Tofogliflozin, a selective inhibitor of sodium-glucose cotransporter 2, suppresses renal damage in KKAy/Ta mice, obese and type 2 diabetic animals

Abstract

Objective: Inhibitors of sodium-glucose cotransporter 2 ameliorate hyperglycaemia in diabetes by increasing urinary glucose excretion. However, the effects of sodium-glucose cotransporter 2 inhibitors on tubulointerstitial damage in diabetic nephropathy are not fully elucidated. We examined whether tofogliflozin, an inhibitor of sodium-glucose cotransporter 2, suppressed renal damage in KKAy/Ta mice, obese and type 2 diabetic animals. Materials and methods: Male 8-week-old KKAy/Ta mice or control C57BL/6J mice were kept on a standard diet with or without 0.015% tofogliflozin for 5 weeks.

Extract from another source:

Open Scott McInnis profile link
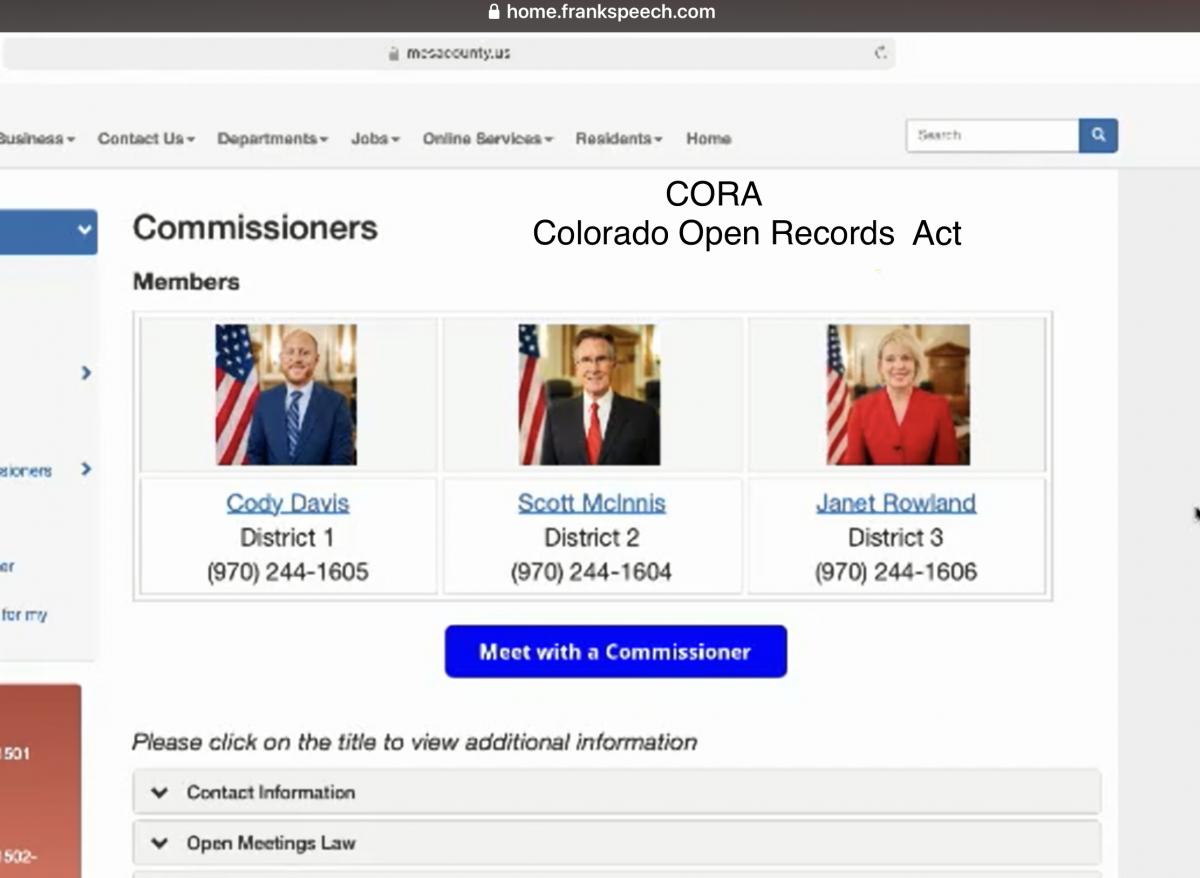 [x=591, y=503]
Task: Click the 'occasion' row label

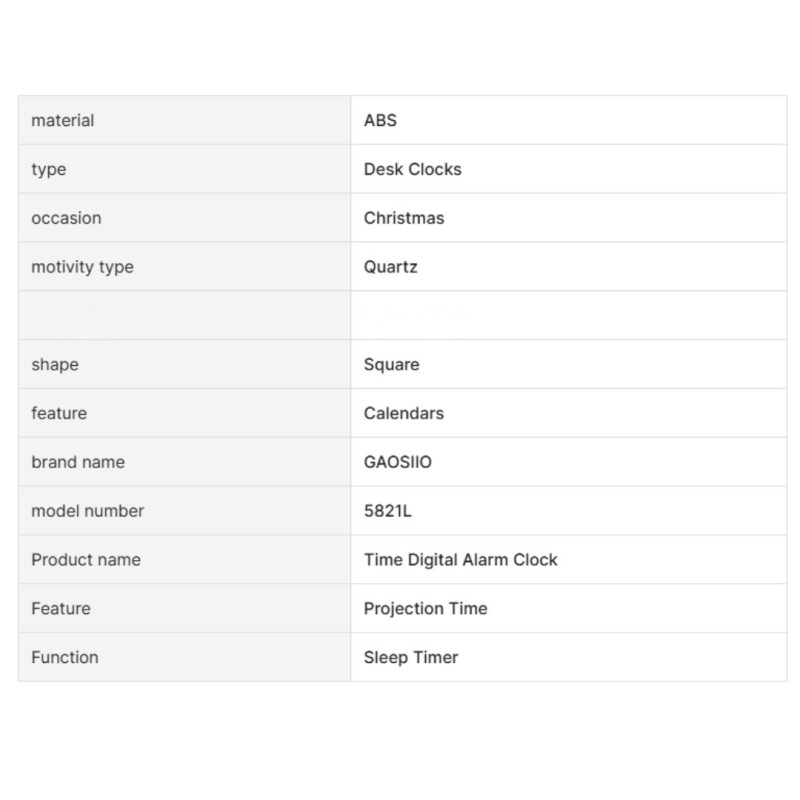Action: pyautogui.click(x=66, y=218)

Blood glucose and blood pressure, body and kidney weight, urinary N-acetyl-β-d-glucosaminidase activity and albumin excretion levels were monitored. Results: Although tofogliflozin treatment did not affect blood pressure, body weight or serum creatinine values, it improved hyperglycaemia and blocked the elevation of urinary N-acetyl-β-d-glucosaminidase activity in KKAy/Ta diabetic mice at 9, 11 and 13 weeks. Furthermore, compared with control mice, urinary albumin excretion levels and kidney weight were increased in 13-week-old KKAy/Ta mice, both of which were suppressed by the treatment with tofogliflozin. Conclusion: Our present results demonstrated that tofogliflozin could suppress albuminuria and tubulointerstitial injury in obese and type 2 diabetic mice. Inhibition of glucose entry into tubular cells by tofogliflozin may exert renoprotective properties in diabetes.